Gestellte Aufgabe A – Bitte gib aus der Auflistung den Abschnitt unverändert aus, der mit ihrer ersten Zeile beginnt und mit der Zeile endet, die „Action: point(546,105)" enthält, beide Enden eingeschlossen. Die Bilder lässt du dabei weg.

Inhalt

VGH München, Beschluss v. 14.04.2025 – 24 CS 25.539
Titel:

Unzuverlässigkeitsprognose, Aufbewahrungsverstoß, (kurzzeitig) nicht auffindbare Kurzwaffe

Normenketten:
WaffG § 5 Abs. 1 Nr. 2 Buchst. b
WaffG § 36 Abs. 1
WaffG § 45 Abs. 2
Schlagworte:
Unzuverlässigkeitsprognose, Aufbewahrungsverstoß, (kurzzeitig) nicht auffindbare Kurzwaffe
Vorinstanz:
VG München, Beschluss vom 31.01.2025 – M 7 S 24.6883
Fundstelle:
BeckRS 2025, 7356

Tenor

I. Die Beschwerde wird zurückgewiesen.
II. Die Antragstellerin trägt die Kosten des Beschwerdeverfahrens.
III. Der Streitwert wird auf 2.875,00 EUR festgesetzt.

Gründe

I.
1
Die Antragstellerin begehrt die Anordnung und Wiederherstellung der aufschiebenden Wirkung ihrer Klage gegen den Widerruf ihrer waffenrechtlichen Erlaubnis.

Bereitgestellte Daten –
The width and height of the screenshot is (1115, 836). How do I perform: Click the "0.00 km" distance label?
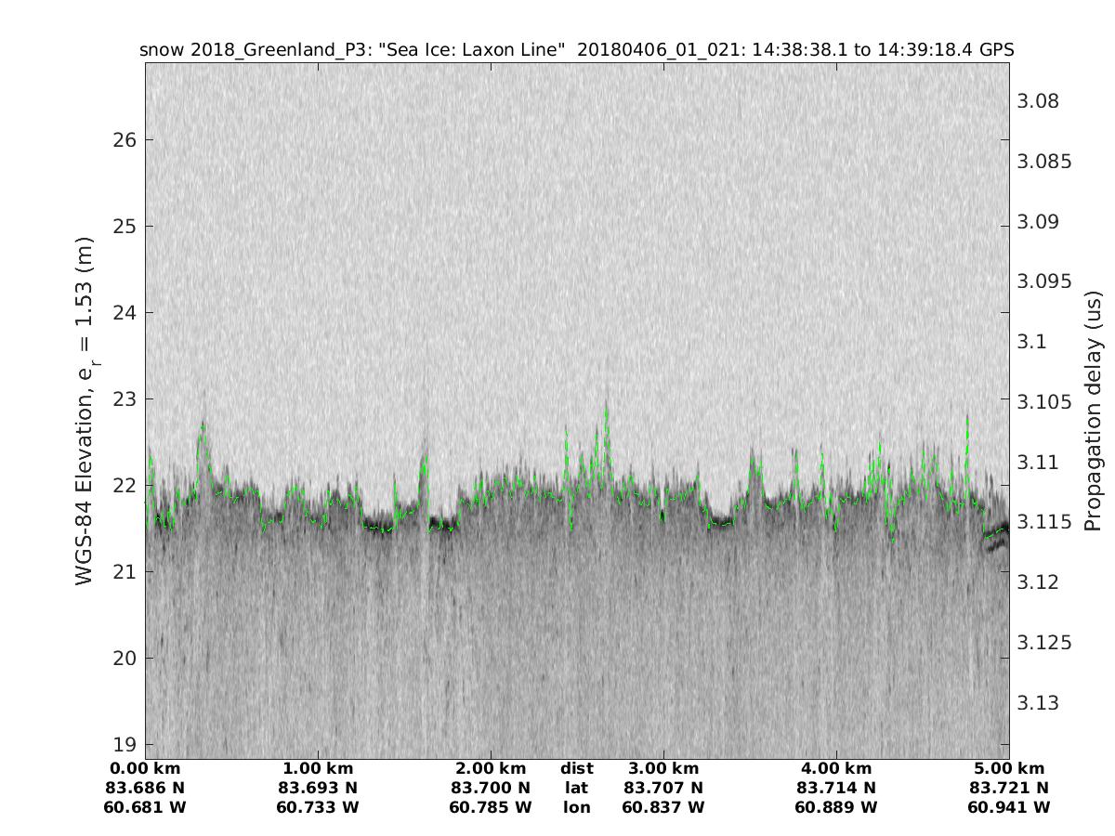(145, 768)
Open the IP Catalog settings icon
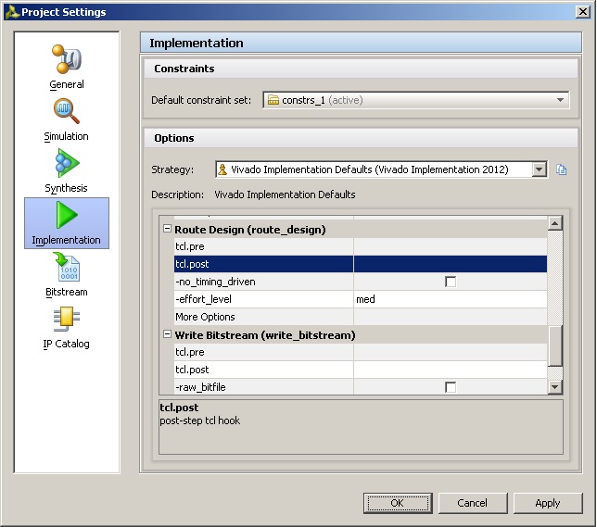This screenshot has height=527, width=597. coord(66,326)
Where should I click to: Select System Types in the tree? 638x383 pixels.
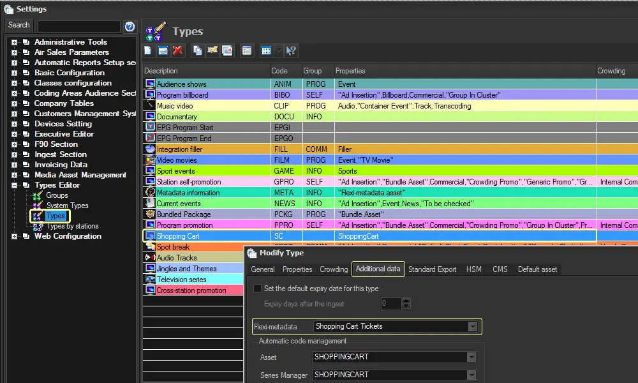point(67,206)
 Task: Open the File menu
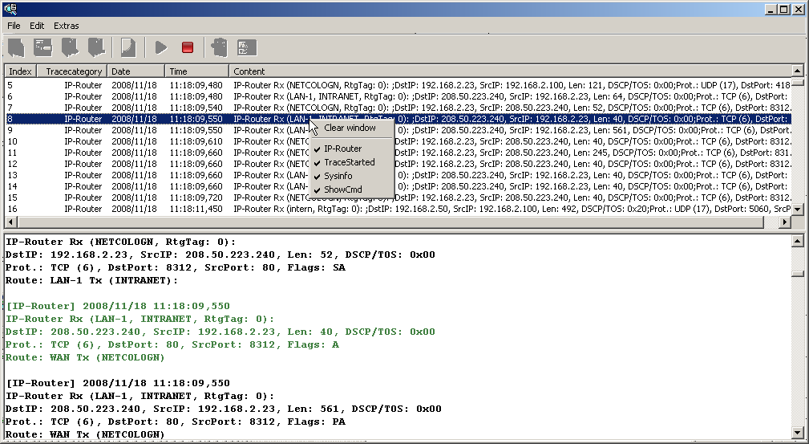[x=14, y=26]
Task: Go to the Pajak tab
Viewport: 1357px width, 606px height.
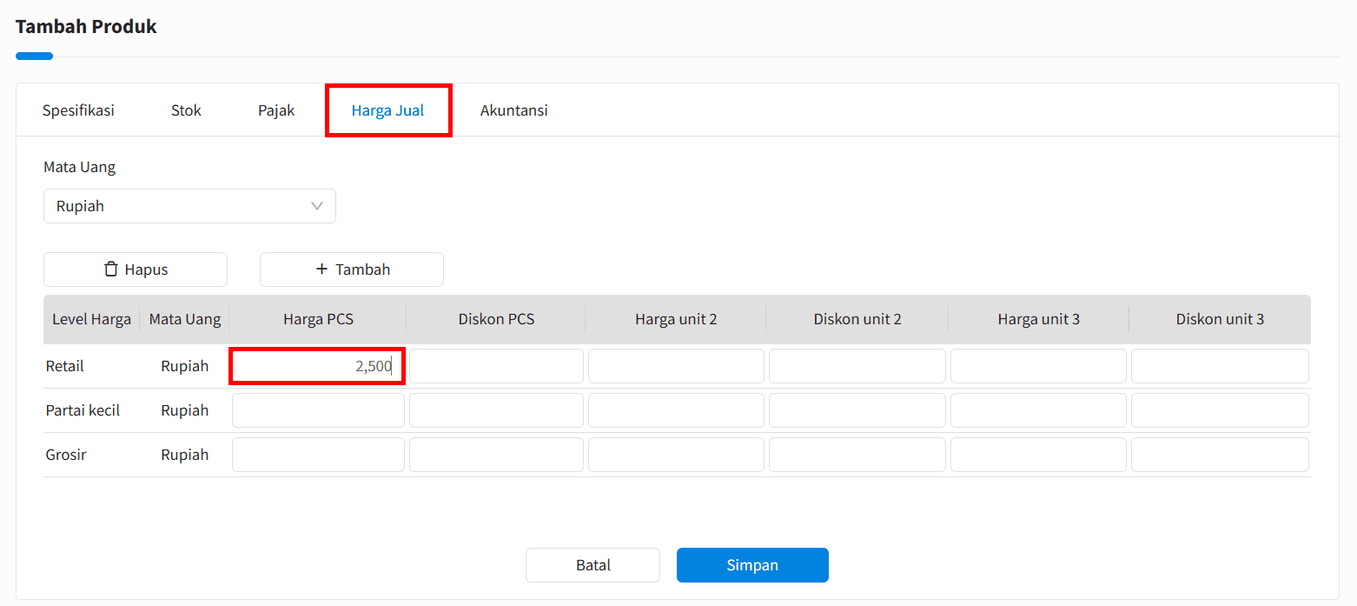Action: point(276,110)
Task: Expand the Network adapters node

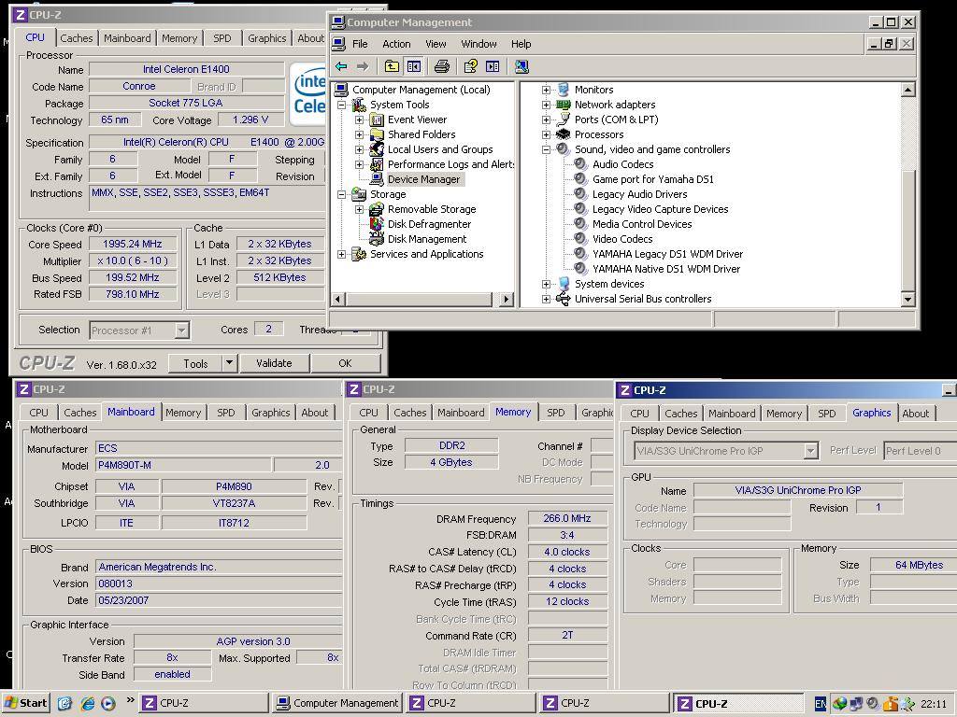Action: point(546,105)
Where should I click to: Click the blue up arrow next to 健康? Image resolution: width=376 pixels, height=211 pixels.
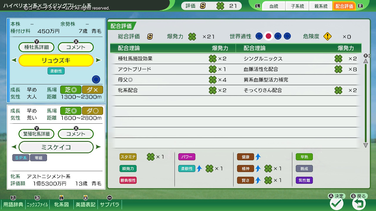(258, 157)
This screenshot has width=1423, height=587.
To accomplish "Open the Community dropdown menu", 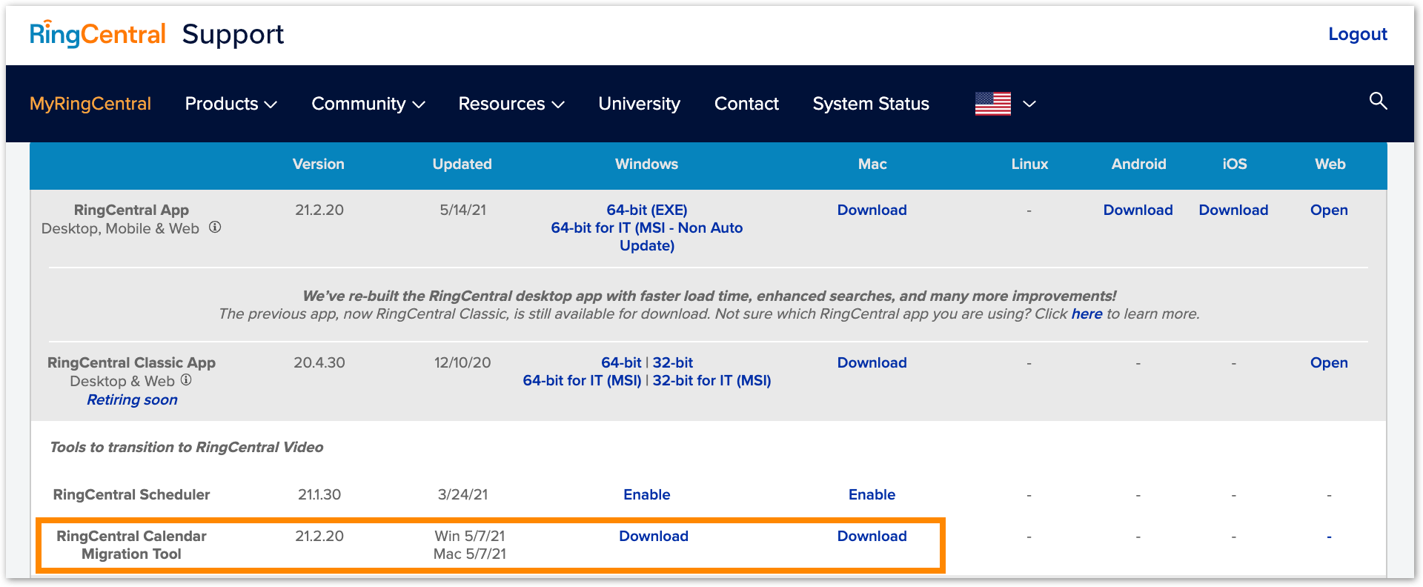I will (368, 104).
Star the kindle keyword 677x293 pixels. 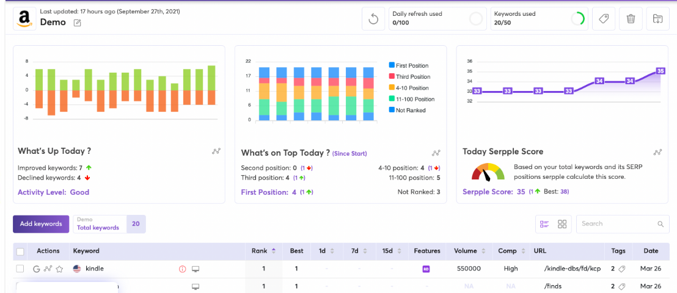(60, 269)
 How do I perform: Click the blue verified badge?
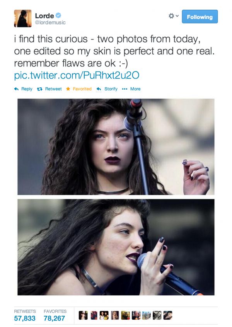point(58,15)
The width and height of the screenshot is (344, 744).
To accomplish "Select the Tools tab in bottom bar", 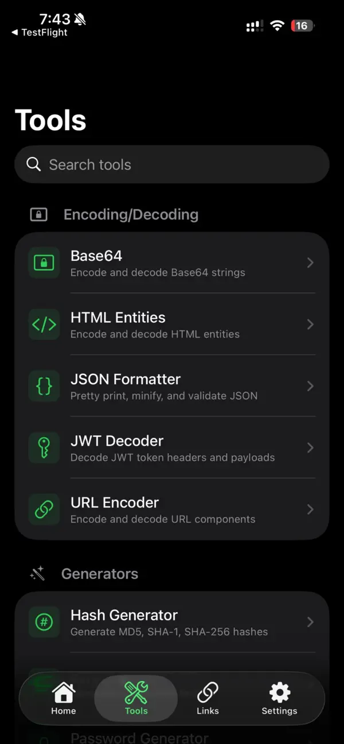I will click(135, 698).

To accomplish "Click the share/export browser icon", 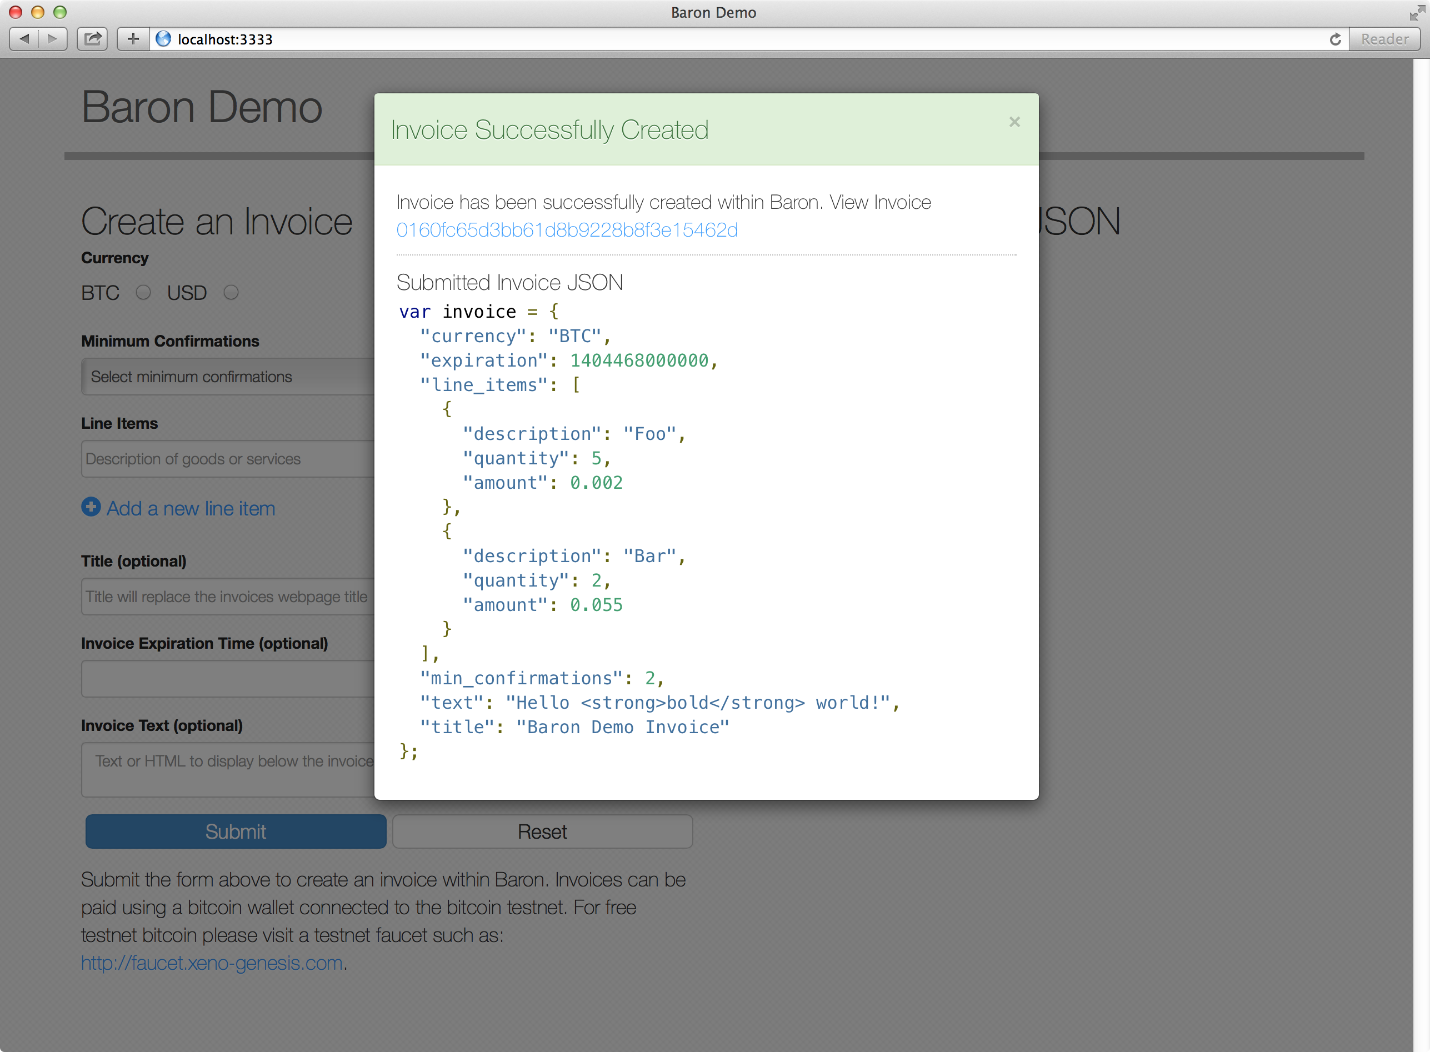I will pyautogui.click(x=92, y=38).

Gestellte Aufgabe B – Erkläre anhand des Gerichtsbeschlusses, was die Antragstellerin im Verfahren erreichen will und wogegen sich ihre Klage richtet.

Lösung der Aufgabe A –
The width and height of the screenshot is (1115, 836). How do I perform: Click the "0.00 km" distance label?
(145, 768)
Open the IP Catalog settings icon
This screenshot has height=527, width=597. coord(66,326)
Where should I click to: Select System Types in the tree? 638x383 pixels.
point(67,206)
 Task: Open the File menu
[x=14, y=26]
Task: Go to the Pajak tab
Viewport: 1357px width, 606px height.
Action: point(276,110)
Task: Expand the Network adapters node

Action: point(546,105)

Lösung der Aufgabe B – Die Antragstellerin will erreichen, dass die aufschiebende Wirkung ihrer Klage angeordnet und wiederhergestellt wird. Die Klage richtet sich gegen den Widerruf ihrer waffenrechtlichen Erlaubnis.